TEXTO FUENTE:

Prevenido, informado, protegido, puse en mi walkman The Rise and Fall of Ziggy Stardust and the Spiders from Mars. Un hombre vestido de cocodrilo delante de una caseta de teléfono londinense. El cielo amenazante, la luz extraña de un cartel, la insolencia de su gesto de guerrilla con la guitarra como metralleta. El casete empezó a rodar. A lo lejos, una batería se iba acercando, primero sola y luego acompañada de una especie de guitarra que se esparcía como gotas de lluvia espacial. Las arañas de Marte iban tejiendo su red de ecos y reverberaciones eléctricas, hasta que llega la voz: una voz de gemido, de chillido, de llamado, una voz de niño y de vieja a la vez, una voz de apuro y de orden perentoria, una voz que no tenía nada de humana y nada de inhumana tampoco, una voz que era la que tenía atravesada en el pecho cuando nadie me veía, cuando no sabía si era hombre o mujer, niño o anciano, cuando solo sabía que quería ser estrella para que nadie más me tocara.

DATOS ALMACENADOS:
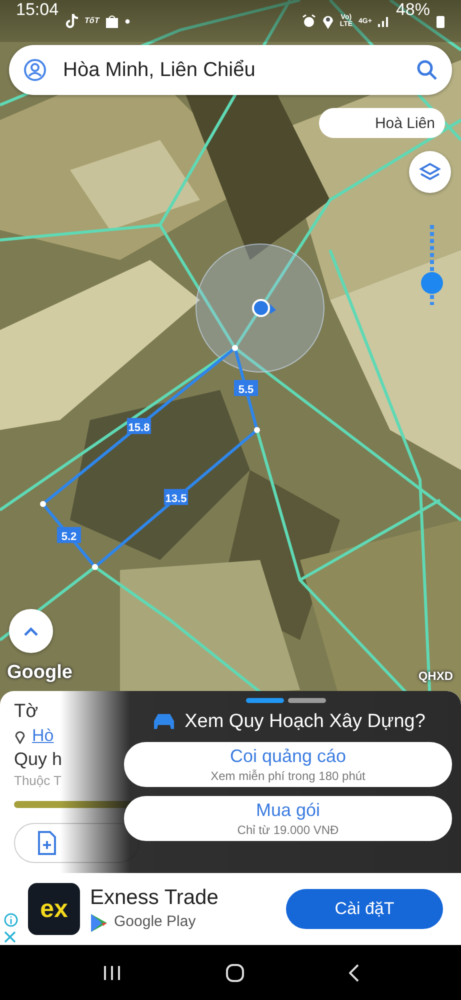 This screenshot has height=1000, width=461. I want to click on pin-outline-icon, so click(20, 736).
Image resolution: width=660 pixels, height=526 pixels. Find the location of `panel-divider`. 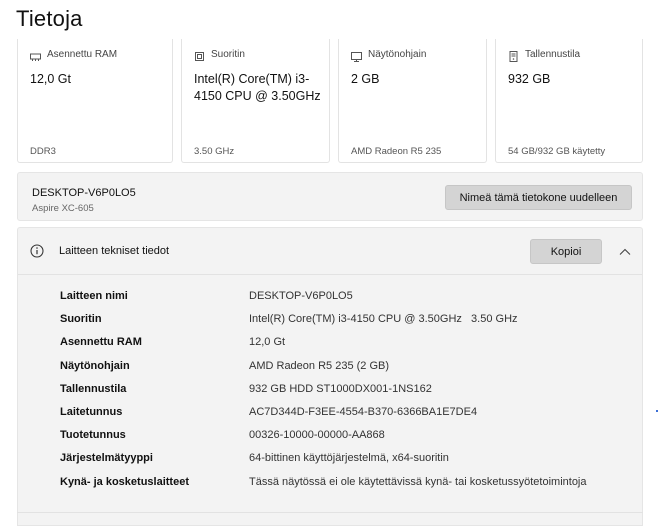

panel-divider is located at coordinates (330, 512).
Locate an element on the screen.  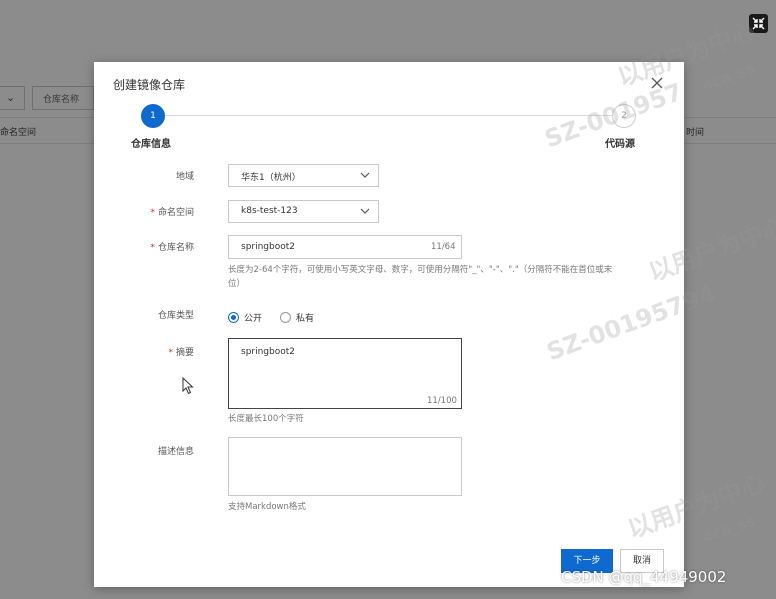
summary-value: springboot2 is located at coordinates (268, 352).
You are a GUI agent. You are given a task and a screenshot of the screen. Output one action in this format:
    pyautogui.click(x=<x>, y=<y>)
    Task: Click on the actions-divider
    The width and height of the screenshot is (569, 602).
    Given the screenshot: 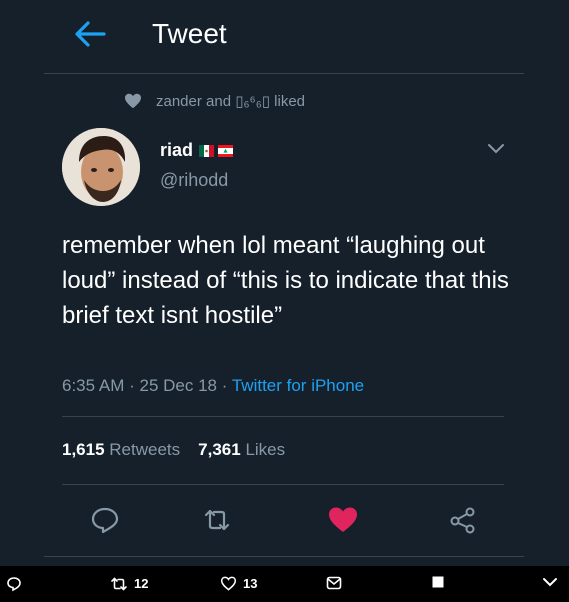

INSTRUCCIONES:
**1.** Responde estas preguntas sobre el pasaje de Ziggy Stardust:
(a) ¿En qué aparato se pone el disco?
(b) ¿Delante de qué está el hombre vestido de cocodrilo?
(c) ¿Qué instrumento se oye primero cuando el casete empieza a rodar?
**2.** Prosigue el pasaje de Ziggy Stardust a partir de su última oración.

RESPUESTAS:
**1.**
(a) En un walkman.
(b) Delante de una caseta de teléfono londinense.
(c) Una batería.

**2.**
No sé por qué estaba en Viña del Mar ese día. Creo que había acompañado a mi papá a alguna reunión política. Me había escapado con el walkman a caminar por la plaza, el Hotel O’Higgins, las vías del tren. Estaba nublado, las tiendas vendían botones, posters de Emmanuel, Super 8. Entre las palmeras sucias y los buses, las mansiones y las pensiones se mezclaban en el cielo sin gloria, sin estilo alguno. Ziggy Stardust hablaba de todo eso, supe de pronto. Su esplendoroso mal gusto no quería ser auténtico ni profundo. Su música hacía todo para que se te pegara al cerebro y desde ahí estallar. La guitarra era desafiante, pero se perdía en el eco de los violines que, a su vez, se convertían en rumores de brujas electrónicas. El piano a veces era noble y sentimental, si bien la voz seguía siendo un graznido de otro planeta.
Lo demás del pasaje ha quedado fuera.